Less than a year after the murders, and the murder investigation, the farm was completely demolished revealing additional evidence including a mattock hidden in the attic and a pen-knife in the hay in the barn.

Murders

Prelude
Strange things began to occur in and around Hinterkaifeck sometime shortly before the attack. Six months prior to the attack, the family maid had quit. It has been widely claimed that her reason for leaving was that she had heard strange sounds in the attic and believed the house to be haunted. Andreas Gruber found a strange newspaper from Munich on the property in March 1922. He could not remember buying it and initially believed that the postman had lost the newspaper. This was not the case, however, as no one in the vicinity subscribed to the paper. Just days before the murders, Gruber told neighbours he discovered tracks in the fresh snow that led from the forest to a broken door lock in the farm's machine room.

Later during the night they heard footsteps in the attic, but Gruber found no one when he searched the building. Although he told several people about these alleged observations, he refused to accept help and the details went unreported to the police. According to a school friend of the seven-year-old Cäzilia Gabriel, the young girl reported that her mother Viktoria had fled the farm the night before the act after a violent quarrel and only hours later had been found in the forest.

31 March – 1 April 1922
On the afternoon of 31 March 1922, a Friday, the new maid, Maria Baumgartner, arrived at the farm. Maria's sister had escorted her there and left the farm after a short stay. She was most likely the last person to see the inhabitants alive. It appears that in the late evening, Viktoria Gabriel, her seven-year-old daughter Cäzilia, and her parents Andreas and Cäzilia, were lured to the family barn through the stable, where they were murdered, one at a time. The perpetrator (or perpetrators) used a mattock belonging to the family farm and killed the family with blows to the head. The perpetrator moved into the living quarters, where – with the same murder weapon – he killed Josef, sleeping in his bassinet, and Baumgartner, in her bedchamber.

Discovery
Four days passed between the murders and the discovery of the bodies. On 1 April, coffee sellers Hans Schirovsky and Eduard Schirovsky arrived in Hinterkaifeck to take an order. When no one responded to the knocks on the door and the window, they walked around the yard but found no one. They only noticed that the gate to the machine house was open before they decided to leave. Cäzilia Gabriel was absent without excuse for the next few days of school and the family failed to show up for Sunday worship.

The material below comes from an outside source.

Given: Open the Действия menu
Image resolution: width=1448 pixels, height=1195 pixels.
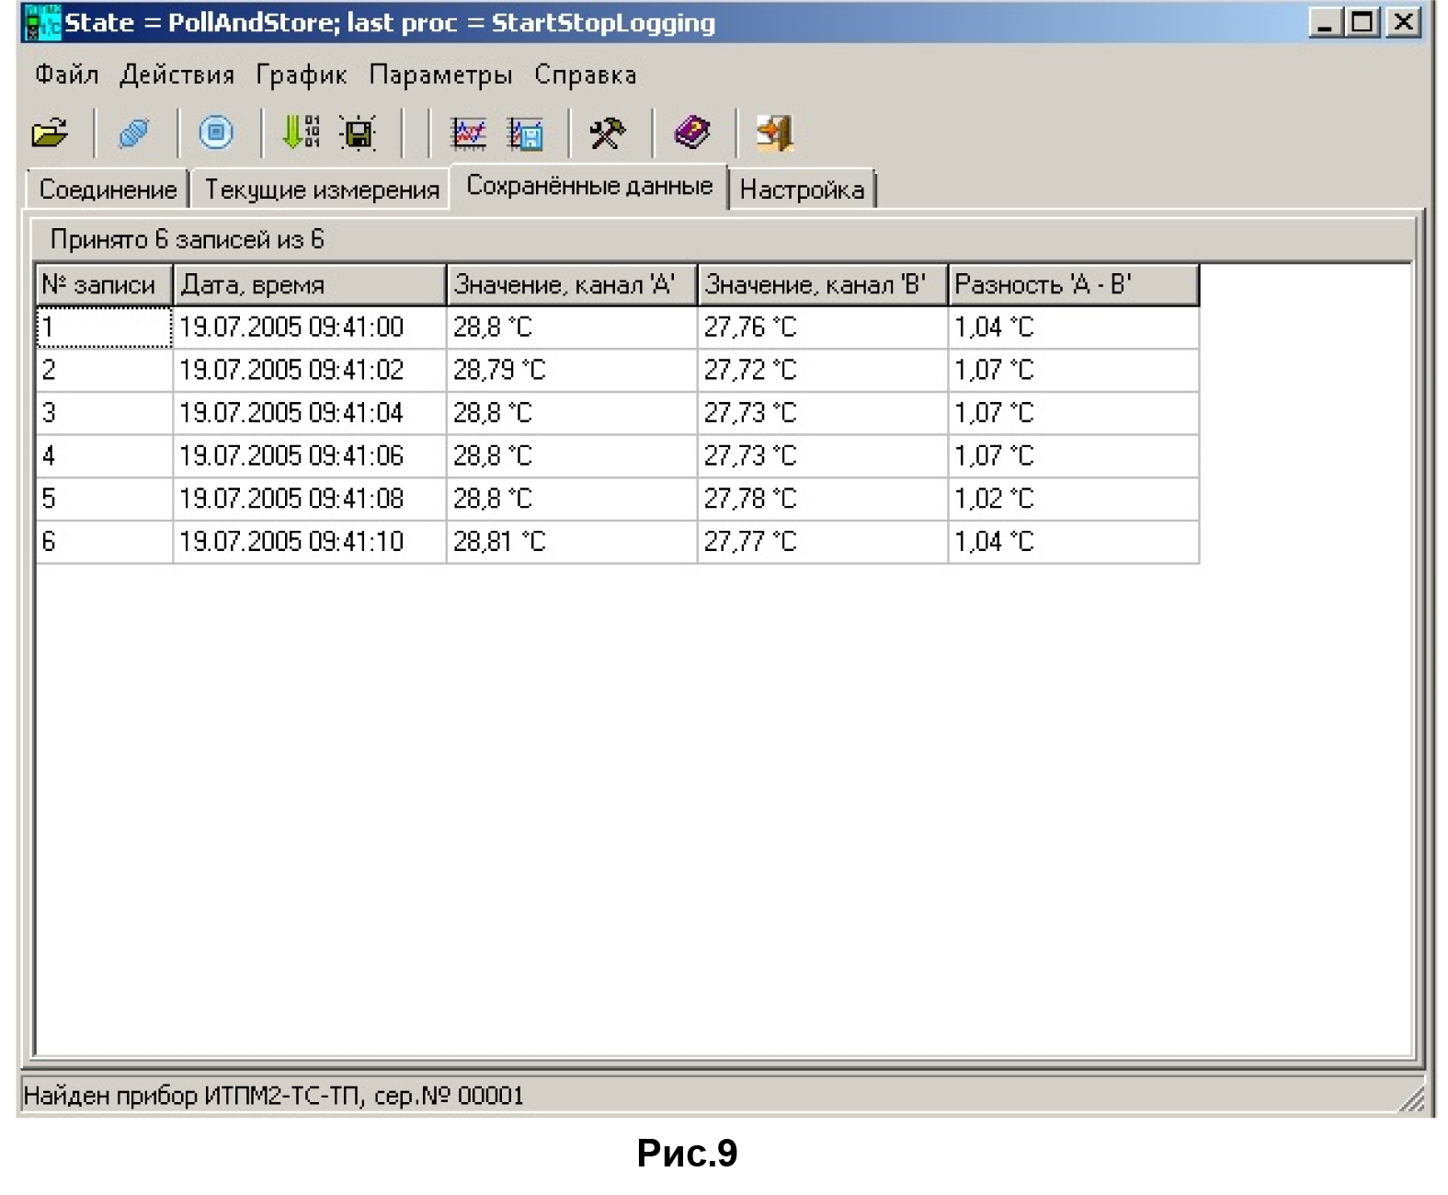Looking at the screenshot, I should click(x=177, y=75).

Assembler Albert Hofner went to Hinterkaifeck on 4 April to repair an engine. He stated that he had not seen any of the family and had heard nothing but the sounds of the farm animals and the dog inside the barn. After waiting for an hour, he decided to start his repair, which he completed in roughly four and a half hours.

Around 3:30 p.m., Lorenz Schlittenbauer sent his son Johann (16) and stepson Josef (9) to Hinterkaifeck to see if they could make contact with the family. When they reported that they did not see anyone, Schlittenbauer headed to the farm the same day with Michael Pöll and Jakob Sigl. Entering the barn, they found the bodies of Andreas Gruber, his wife Cäzilia Gruber, his daughter Viktoria Gabriel, and his granddaughter Cäzilia, murdered in the barn. Shortly after, they found the chambermaid, Maria Baumgartner, and the youngest family member, Viktoria's son Josef, murdered in the home.

Investigation
Inspector Georg Reingruber and his  Department investigated the killings. Initial investigations were hampered by the number of people who had interacted with the crime scene, moved bodies and items around, and even cooked and eaten meals in the kitchen. The day after the discovery of the bodies, court physician Johann Baptist Aumüller performed the autopsies in the barn. It was established that a mattock was the most likely murder weapon, though the weapon itself was not at the scene. Evidence showed that the younger Cäzilia had been alive for several hours after the assault – she had torn her hair out in tufts while lying in the straw. The skulls of the victims were removed and sent to Munich for further examination.

The police first suspected the motive to be robbery, and they interrogated travelling craftsmen, vagrants, and several inhabitants from the surrounding villages. When a large amount of money was found in the house, they abandoned this theory. It was clear the perpetrator(s) had remained at the farm for several days: someone had fed the cattle, eaten the entire supply of bread from the kitchen, and had recently cut meat from the pantry.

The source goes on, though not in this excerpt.